FP6 through the eyes of the national contact points

March 31, 2003

Brussels, 28 Mar 2003


While research consortia across Europe keenly await the result of the first calls for proposals under the Sixth Framework Programme (FP6), another group of individuals, the national contact points, are also anxious to know the outcome.


As the key sources of information regarding the Community's research framework programmes within the EU and accession states, the national contact points (NCPs) have been more affected than most by the changes to FP6.


CORDIS News spoke to two NCP coordinators for FP6, one from Finland and one from Slovenia, in order to find out more about their roles, the challenges they face, and their thoughts on FP6 and its new instruments.


Mai Tolonen is the coordinator for the NCP system in Finland, and describes FP6 as a new and very interesting concept. The contribution of FP6 towards creating a European Research Area (ERA) is of particular interest, she says, especially the central idea of increased coordination of EU and national research programmes.


The concept of coordination is not a new one for Finnish NCPs. Since 1992, contact points have worked either within Tekes, the national technology agency, or the Academy of Finland, the national research council. In order to maximise their coverage and ensure that opportunities are not missed, each priority area has a primary and secondary NCP, one in each of the two organisations. Furthermore, every contact point is involved with national programmes as well as their EU activities, enabling them to avoid duplication, a structure closely mirroring the ERA concept.


When asked about the general reaction to the changes in the framework programme, Ms Tolonen said: 'Initially there was some fear, especially with regard to the new instruments, and there are still some concerns for example, regarding the participation of SMEs [small and medium sized enterprises].'


The NCPs role in ensuring the participation of SMEs in integrated projects and the traditional instruments, says Ms Tolonen, lies in the national networking of small and large companies, and in being able to identify high quality partners from other countries with which to form consortia.


Finland has also introduced a system of 'preparation funding', which gives companies the necessary support to conceive and apply for EU projects - a welcome boost for larger companies who are potential consortium coordinators, but vitally important for SMEs with fewer resources to devote to research projects.


Ms Tolonen says that she and her colleagues are generally very optimistic about FP6 and the level of Finnish participation. On the kinds of support they would like to receive to improve levels of participation further, Ms Tolonen says: 'The international networking of NCPs within the different participating countries is evidently more of a priority under FP6 - the Commission has made efforts in this area and we'd like to see them drive further initiatives.'


Receiving helpful data on Finland's performance would also be a great benefit: 'By having detailed information on Finnish participation we could measure how well we're doing and where we need to improve.
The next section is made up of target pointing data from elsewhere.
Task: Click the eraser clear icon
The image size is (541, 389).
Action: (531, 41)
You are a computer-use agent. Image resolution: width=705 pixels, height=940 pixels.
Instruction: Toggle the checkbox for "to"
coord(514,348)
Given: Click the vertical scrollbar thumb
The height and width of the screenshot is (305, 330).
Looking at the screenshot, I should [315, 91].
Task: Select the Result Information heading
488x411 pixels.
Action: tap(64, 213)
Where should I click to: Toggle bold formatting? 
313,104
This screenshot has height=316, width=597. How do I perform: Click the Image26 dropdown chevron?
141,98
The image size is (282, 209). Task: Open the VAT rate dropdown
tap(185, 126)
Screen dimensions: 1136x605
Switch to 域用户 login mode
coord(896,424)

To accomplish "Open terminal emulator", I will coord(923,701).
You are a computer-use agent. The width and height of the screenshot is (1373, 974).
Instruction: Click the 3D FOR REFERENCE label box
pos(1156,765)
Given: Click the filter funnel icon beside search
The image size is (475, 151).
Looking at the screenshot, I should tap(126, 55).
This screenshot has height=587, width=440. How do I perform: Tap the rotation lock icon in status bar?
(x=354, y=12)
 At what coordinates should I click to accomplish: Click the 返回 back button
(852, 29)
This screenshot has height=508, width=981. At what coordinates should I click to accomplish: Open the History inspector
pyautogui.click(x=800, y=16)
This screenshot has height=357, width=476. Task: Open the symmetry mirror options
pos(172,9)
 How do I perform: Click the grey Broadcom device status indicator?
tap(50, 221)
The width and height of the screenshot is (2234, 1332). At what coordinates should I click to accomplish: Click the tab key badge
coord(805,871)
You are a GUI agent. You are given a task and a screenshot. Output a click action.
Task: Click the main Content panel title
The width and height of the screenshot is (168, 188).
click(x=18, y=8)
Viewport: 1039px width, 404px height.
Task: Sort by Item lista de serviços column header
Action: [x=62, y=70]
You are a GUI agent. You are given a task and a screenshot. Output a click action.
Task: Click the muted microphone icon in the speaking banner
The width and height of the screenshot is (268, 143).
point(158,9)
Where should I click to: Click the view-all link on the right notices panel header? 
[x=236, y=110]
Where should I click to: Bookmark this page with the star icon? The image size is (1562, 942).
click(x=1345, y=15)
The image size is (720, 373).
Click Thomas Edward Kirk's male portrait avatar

The Commission does communicate certain figures, but often not in the most user friendly form. Examples of best practice from other countries would also be very useful,' she said.


As one of the ten acceding countries to the EU, Slovenia is a full and equal partner under FP6, and the country's NCP coordinator for FP6, Albin Babic, is keen to see it play an important role.


For Mr Babic, despite something of a rush to get to grips with the financial modalities, Slovenian participation in the calls for proposal was encouraging, and he expects the effort to be reflected in the final result.


The real focus of the Slovenian NCP network has been the raising of awareness surrounding the framework programme. As Mr Babic explains: 'We are trying to popularise FP6, and move away from answering questions like 'what is the framework programme?' towards a more in depth understanding of the processes and structure.'


In order to promote such an understanding, Slovenia's NCPs have already organised over 40 presentations on FP6 and its specific priorities. The typical participants are researchers from universities and other institutions, says Mr Babic, but business organisations and SME representatives have been particularly targeted in order to reach a wider audience.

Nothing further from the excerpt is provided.